High Peak Camp, which is now operated by the Salvation Army, was the original homestead sight of Enos Mills (1870-1922), who is widely regarded as the father of Rocky Mountain National Park. In 1903, Mills wrote, “In the mellow-lighted forest aisles, beneath the beautiful airy arches of limbs and leaves, with the lichen-tinted columns of gray and brown, with the tongueless eloquence of the bearded, veteran trees, amid the silence of centuries, you will come into your own.” Mills would have shared much with Gaston Rébuffat’s observation in 1956 that, “In this modern age, very little remains that is real. Night has been banished, so have the cold, the wind and the stars. They have all been neutralized: the rhythm of life itself is obscured.” Even Mills’ contemporary, John Muir (1838-1914) was so unnerved by what was then regarded as ‘overcivilization’ that he felt compelled to note that, “Of all the paths you take in life, make sure a few of them are dirt.” There was a more militant version of this sentiment to come in Edward Abbey’s Desert Solitaire in 1968.

Enos Mills left Kansas at fourteen and homesteaded in Colorado that same year, making his first ascent of Longs Peak at fifteen. A regard for his health drove him across the plains, and a regard for our sanity is often cited as the cause of our going to the mountains. With the Solace, it is our hope that we can pull people away from town and all of its attendant concerns: from the humdrummery of political chicanery to workplace intrigues and chronic social posturing, and that these concerns will ineluctably give way to a cognizance of a different kind of attention and appreciation. While it’s a consideration the aforementioned naturalists would have appreciated, we needn’t go as far as they did to benefit by it.

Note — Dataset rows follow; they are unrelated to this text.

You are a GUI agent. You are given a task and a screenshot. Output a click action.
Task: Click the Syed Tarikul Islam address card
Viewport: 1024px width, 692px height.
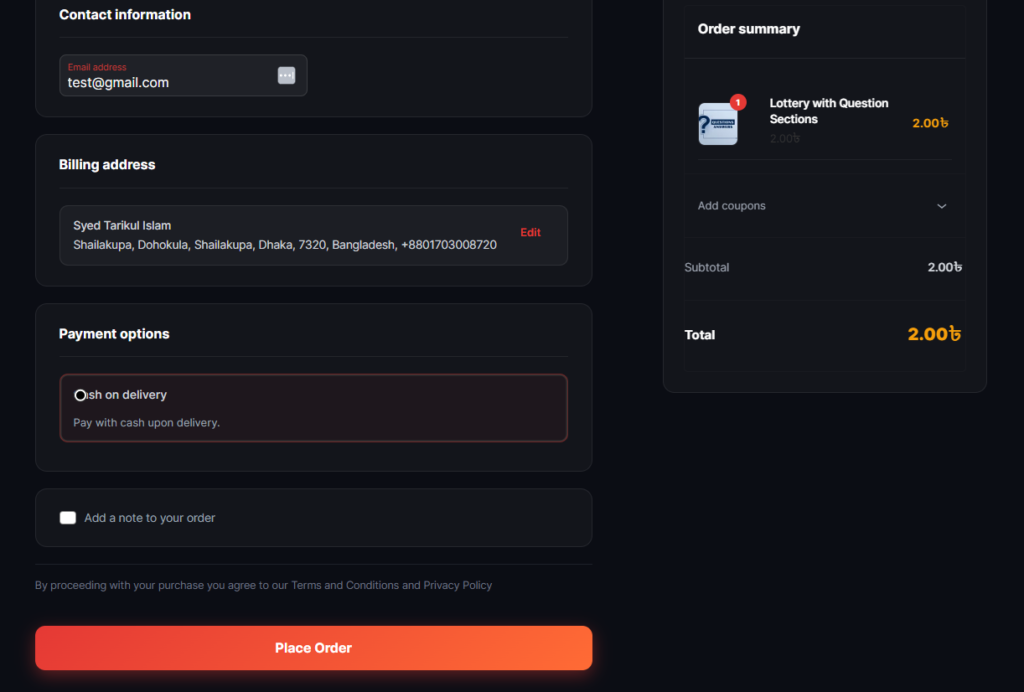[313, 235]
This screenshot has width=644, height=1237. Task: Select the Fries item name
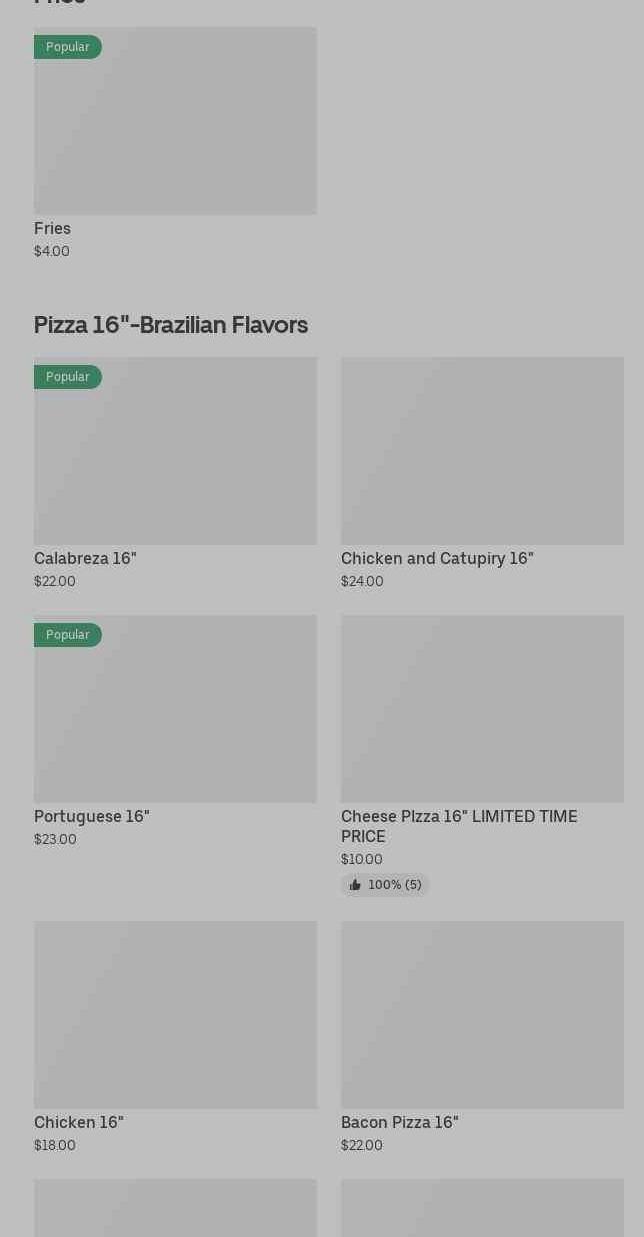point(52,228)
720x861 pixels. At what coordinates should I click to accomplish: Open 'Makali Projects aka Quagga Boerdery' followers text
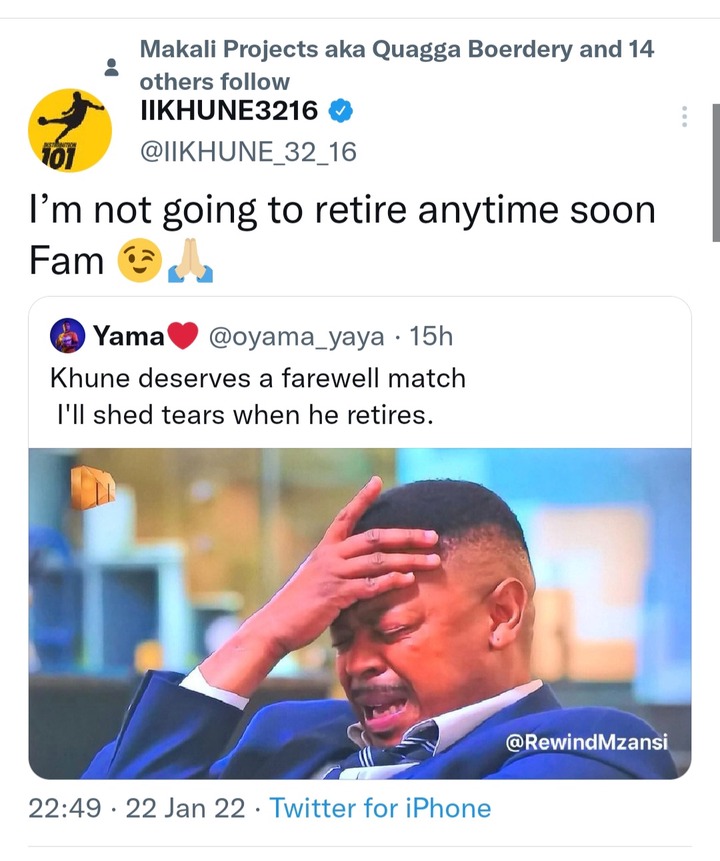(x=397, y=65)
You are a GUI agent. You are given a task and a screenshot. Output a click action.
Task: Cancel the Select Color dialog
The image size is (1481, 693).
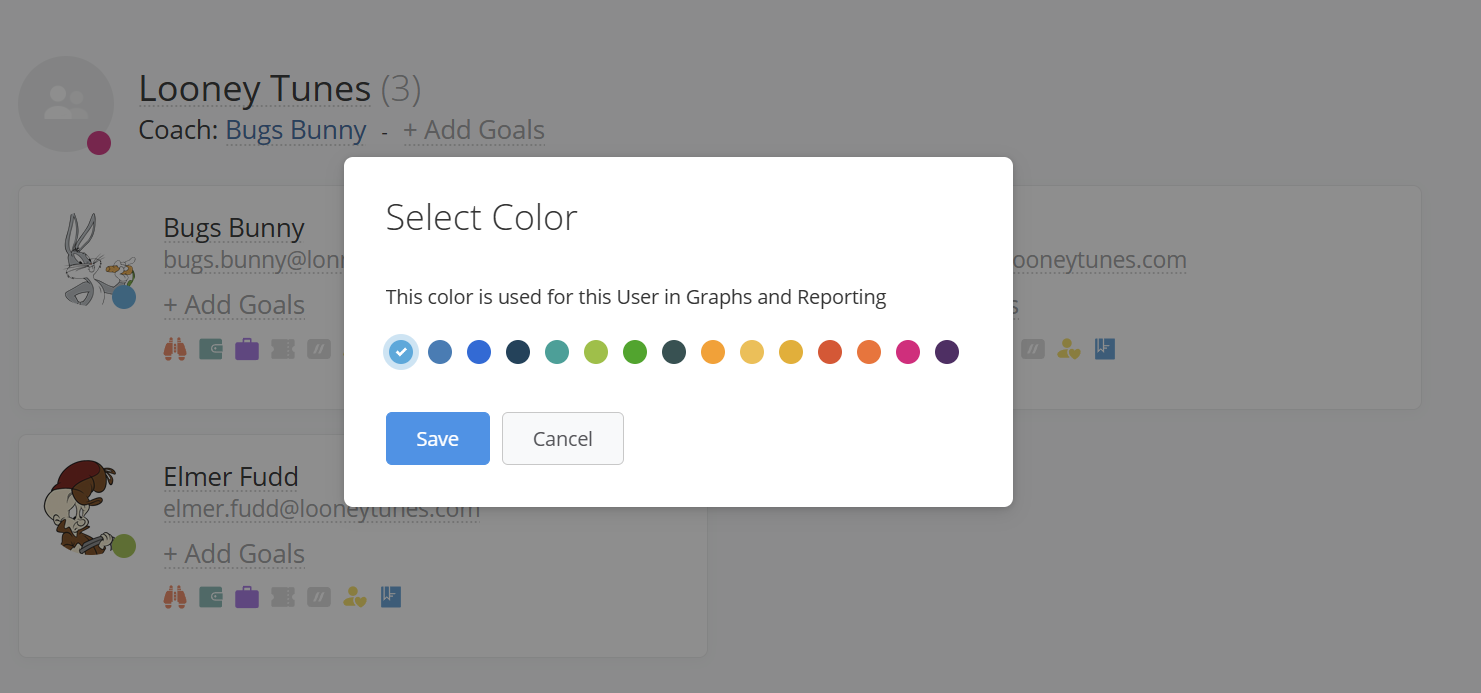(x=563, y=439)
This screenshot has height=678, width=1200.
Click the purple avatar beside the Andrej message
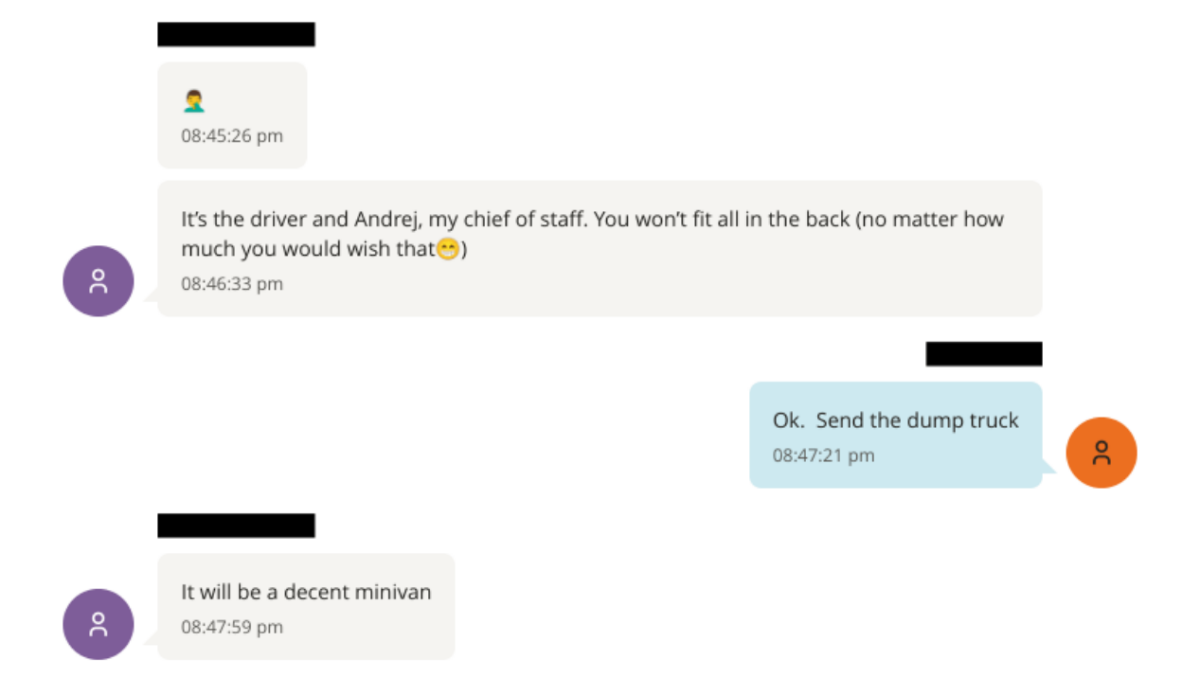point(98,281)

We needn’t become the men Robert Service described in his poem The Men that Don’t Fit In: “If they just went straight, they might go far; / They are strong and brave and true; / But they are always tired of the things that are, / And they want the strange and new.”

If we can pause to appreciate the long ignored – the pine tree, the now lengthening days, the sky, the crisp air, the solitude and silence of a snowy meadow, the sensation of seasonality, and the nearly full moon. Consider those trees Mills was so enraptured by: the Colorado Spruce (Picea pungens, which translates as “the spruce that pricks”) and the hardy Lodgepole Pine (Pinus contorta, “the pine that twists”). If we can succeed in noticing these things, we can succeed in noticing one another. It is a matter of what we give our attention to as much as it is the spirit in which we give it. We can come together with the enthusiasm of overworked and overcommitted parents attending a children’s birthday party, or we can opt to know one another, to engage with each other, and to buck the ulteriority that defines the networkable relations of our everyday lives. We can really listen and really speak – we can converse because that is part of how we breathe life into our little fellowship.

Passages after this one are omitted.